## Stated exercise
Retype the lines of the records starting at the line that contains "Financials (111, 517)" and ending at the line that contains "Accept only necessary (20, 637)", including both of those lines.

## Supplied records

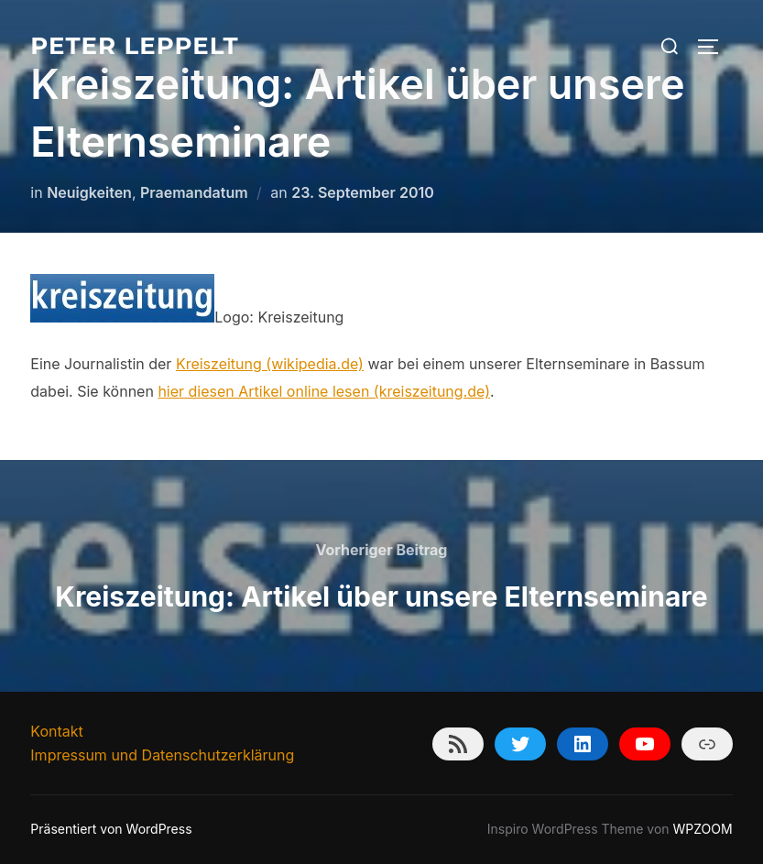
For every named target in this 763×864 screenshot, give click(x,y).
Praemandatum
--
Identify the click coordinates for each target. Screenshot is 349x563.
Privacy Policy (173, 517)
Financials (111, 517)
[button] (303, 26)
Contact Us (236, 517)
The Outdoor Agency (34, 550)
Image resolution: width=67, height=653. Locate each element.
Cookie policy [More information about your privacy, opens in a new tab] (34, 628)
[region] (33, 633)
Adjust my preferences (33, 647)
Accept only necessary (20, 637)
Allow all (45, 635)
--
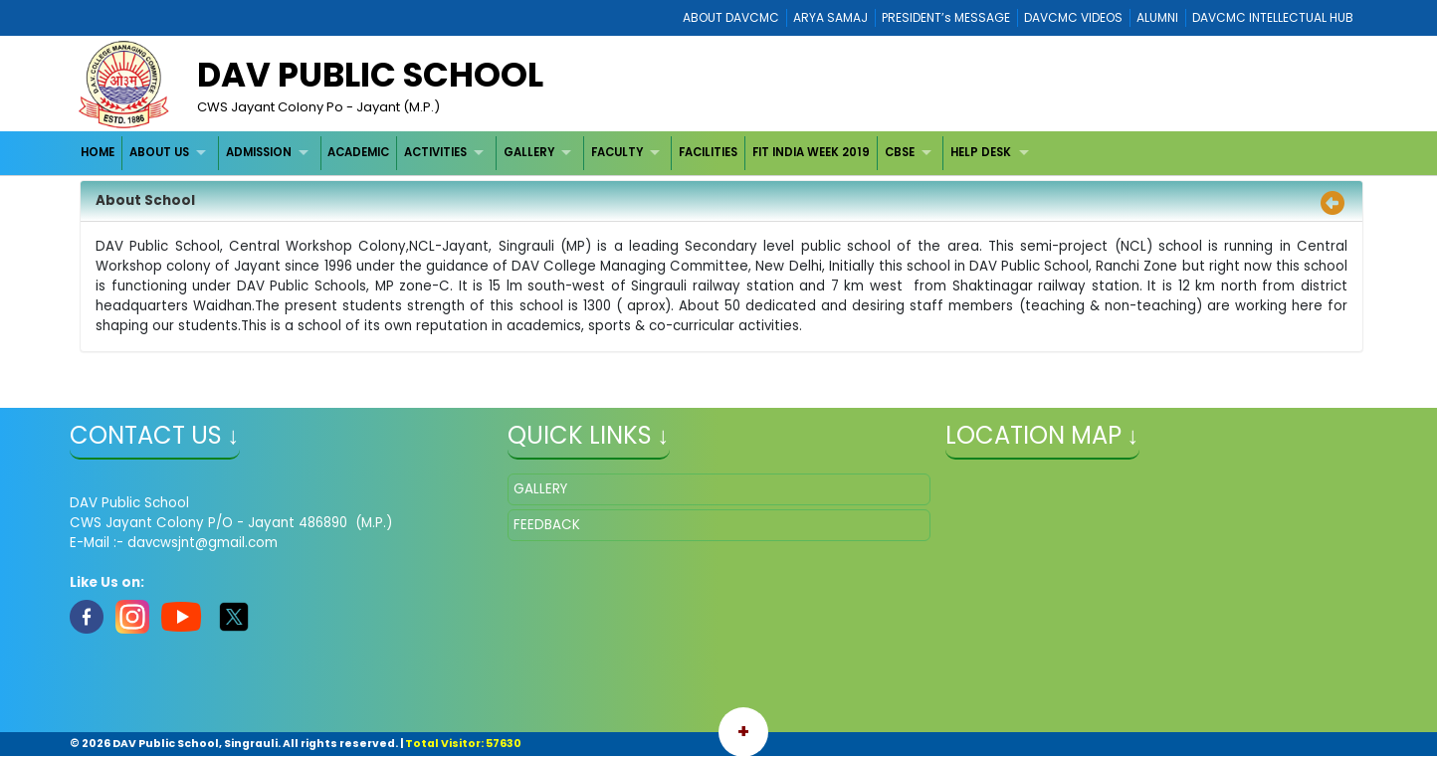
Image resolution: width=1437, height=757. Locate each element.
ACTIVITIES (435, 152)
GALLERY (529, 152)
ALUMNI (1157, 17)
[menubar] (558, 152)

## Response to this task
Financials (111, 517)
[button] (303, 26)
Contact Us (236, 517)
The Outdoor Agency (34, 550)
Image resolution: width=67, height=653. Locate each element.
Cookie policy [More information about your privacy, opens in a new tab] (34, 628)
[region] (33, 633)
Adjust my preferences (33, 647)
Accept only necessary (20, 637)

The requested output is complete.